For most pet owners, our pets become members of our families. So, providing for their future care is a very important step in our overall estate planning. Future planning means ensuring that your pet will be cared for if you become disabled or if you die. Using a power of attorney for pet planning is one way.
Provisions that need to be included in your plan
There are some particular terms that should be included in every pet plan. Provisions must be made for the basics, such as food, water and shelter. There should also be provisions for veterinary care and a healthy, happy home. You must determine who would be best suited for providing these things for your pet.
How can a power of attorney be used in pet planning?
You can name your desired pet caregiver in your power of attorney. It is also a good idea to name an alternative, in case your initial caregiver is unable to serve in that role.
With a power of attorney, along with naming someone to handle your personal and financial affairs, you can also authorize your agent to make arrangements for the care of your pet. This should include paying for medical treatment and other expenses necessary for your pet’s care. You do not have to name the same person to care for your pet and your personal affairs. The person who will care for your pet can be given very limited authority to do only that.
Use a power of attorney along with other estate planning tools
It may be a good idea to use the power of attorney in conjunction with other estate planning tools, such as your will or a trust. In fact, you can create a pet trust to include all of the necessary provisions for your pet’s future care. Of course, you cannot leave any money directly to your pets because they are considered to be your property. However, you can leave money to the person you name as your pet’s caregiver, with instructions on how to use the money for your pet’s care.

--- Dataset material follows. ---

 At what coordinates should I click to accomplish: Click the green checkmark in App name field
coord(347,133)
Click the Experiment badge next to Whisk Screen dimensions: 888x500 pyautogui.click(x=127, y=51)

Consider using a pet trust
Instead of a simple power of attorney, you can leave the money to your chosen caregiver in a trust. That way, the trustee can distribute the money for the pet’s case, as needed. This type of arrangement will ensure that the money will be used appropriately. You may also want to include provisions regarding what to do in case your pet does not survive you. Many clients include instructions for the money in the pet trust to be distributed to the local animal shelter or another non-profit organization for the benefit of animals, if your pet is no longer living at the time of your death.